- 読解文:
*-*-*
CR型EQアンプ1.jpg ようやく竣工しました[晴れ]

中国製のケースのサイズは132×42×169mmです。とても小さいです。〒込みでも$20ほどでしたけど,なかなかかっこよいです。

前回から3ヶ月が経ちました。

もう,世の中すっかり変わってしまい,まだ前回の時はコロナはそれほど拡散していなくて,緊急事態宣言が出たばかりでしたが,まったく先の見えない長いトンネルを皆さんと歩んでいきたいと思います。

最近,iruchanも小松左京の "復活の日" を今ごろ読んだばかりなんですが,驚くほど似た状況が描かれていました。さすがに有名なカミュの "ペスト" は,学生時代,"異邦人" は読んだんですけど,こちらは読んでいません。というより,最近まで,全然本屋さんにありませんでしたね....って言い訳しています。

さて,この間,ケースを手配して,加工していました。

ケースはAli Expressで買った中国製です。押出形材とt6のアルミパネルを使ったかっこいいものです。
*-*-*
- 演習問題:
A) 読解文では、中国製のケースのサイズはいくつと書かれていますか？
B) アンプ製作について書かれた読解文を、最後の文のあとから書き継いでください。
このあとのリストは、読解文とは関係がありません。

- 提供データ:
*-*-*
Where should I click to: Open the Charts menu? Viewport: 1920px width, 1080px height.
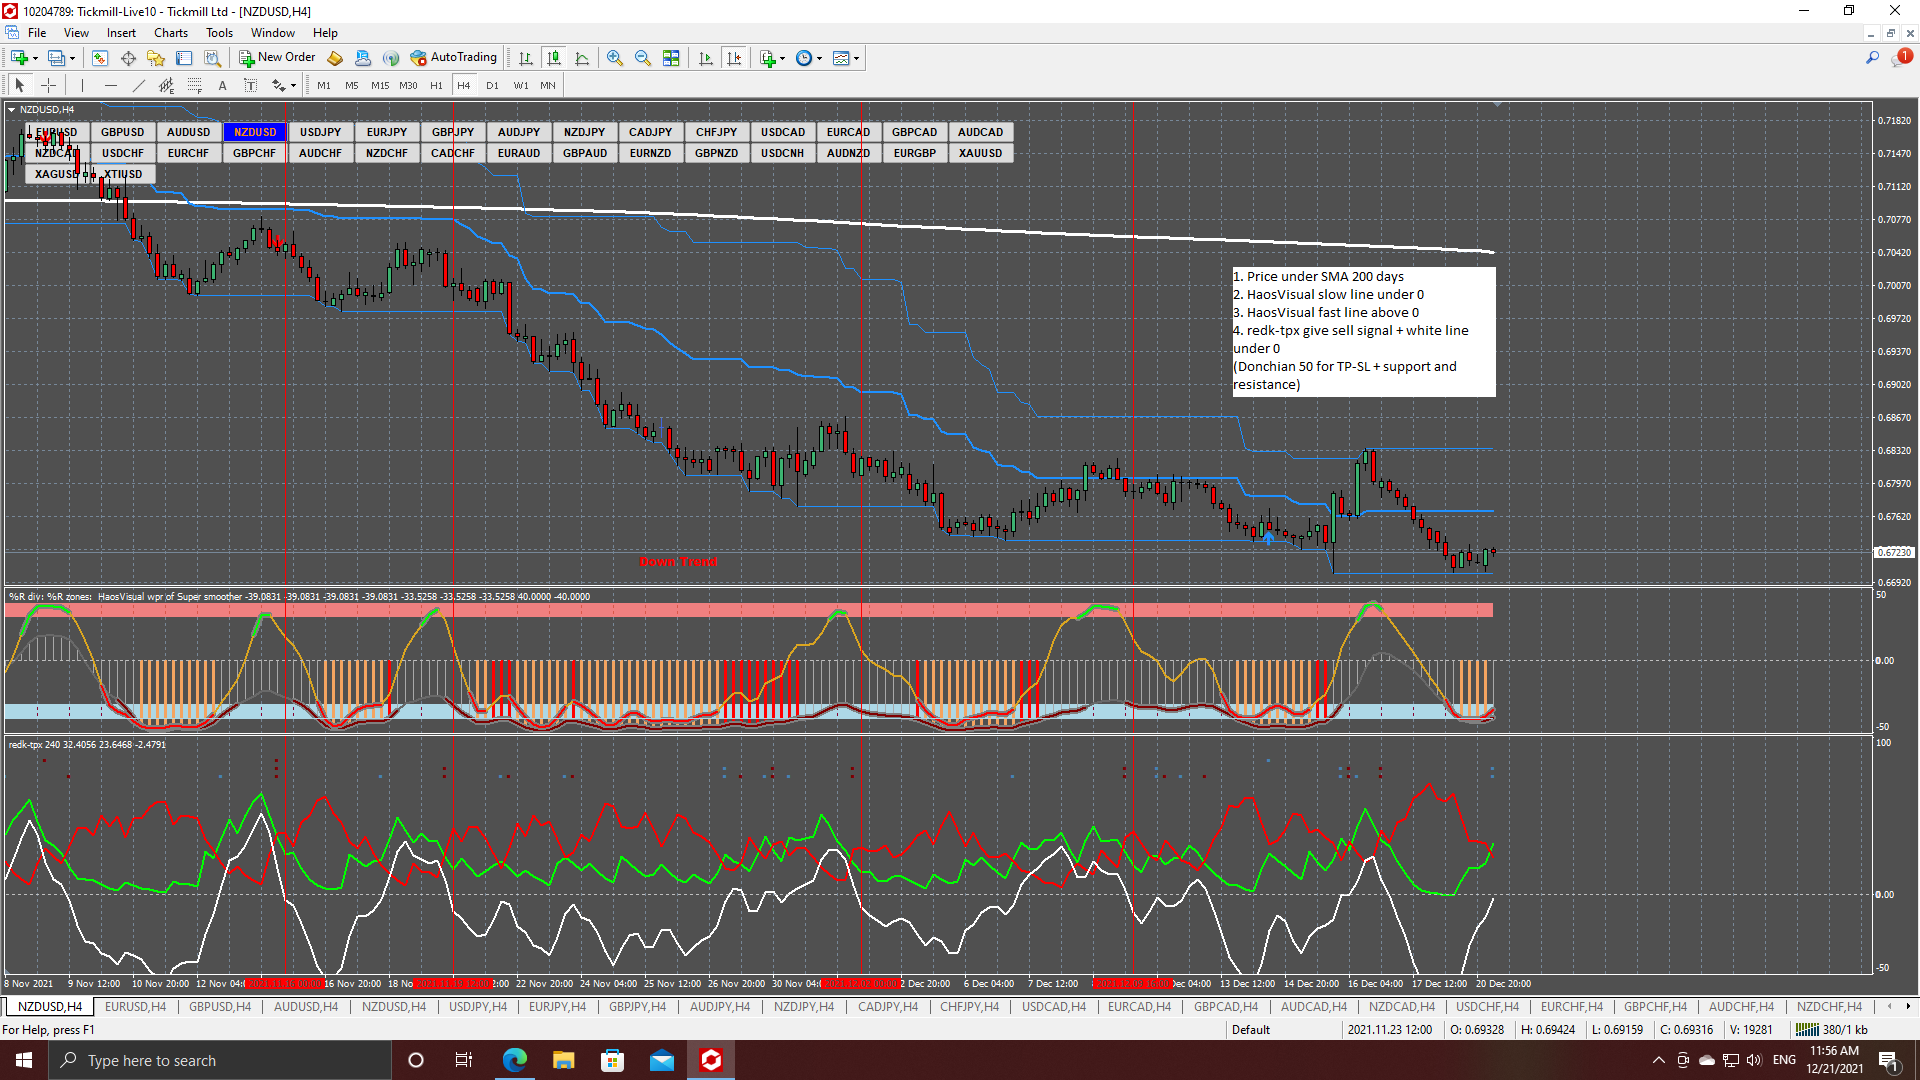pos(170,33)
*-*-*
- 解答一覧:
A) 132×42×169mmです。

B)
ただ,さすがに6mmのパネルの加工は大変。プロの方にNC加工を頼んだ方がよかった感じです。5,000~1万円くらいでやってくれますけど。

なんとか穴開けも終わり,まずは電源からテストします。

電源はバッテリー式にしてもよかったのですが,どうにも電池の消耗が気になって音楽が楽しめない,と言うことがあるので,いつもAC電源式です。

とはいえ,やはり漏洩磁束が心配なので,昔だったら,カットコアか,Rコアか,って感じですけど.....。

でも,今はRSコンポーネンツなどで産業用のトロイダルトランスが簡単に手に入るので,トロイダルにしたいと思います。これだと漏洩磁束はほぼ完璧に低減できるはずです。レギュレーションもよいし,理想のトランスだと思います。

かといって,真空管用はむずかしく,高圧用とヒータ用の低圧巻線が必要なので毎回苦労します。まださすがにトロイダルの真空管用は品種が少ないですね~~。

サブミニDCプリアンプ用にはオランダから直輸入したばかりです。

まあ,さすがに今回はOPアンプ仕様なので,±15Vの電源が用意できればよいので,2次側に15V前後の電圧があるトランスであればOKです。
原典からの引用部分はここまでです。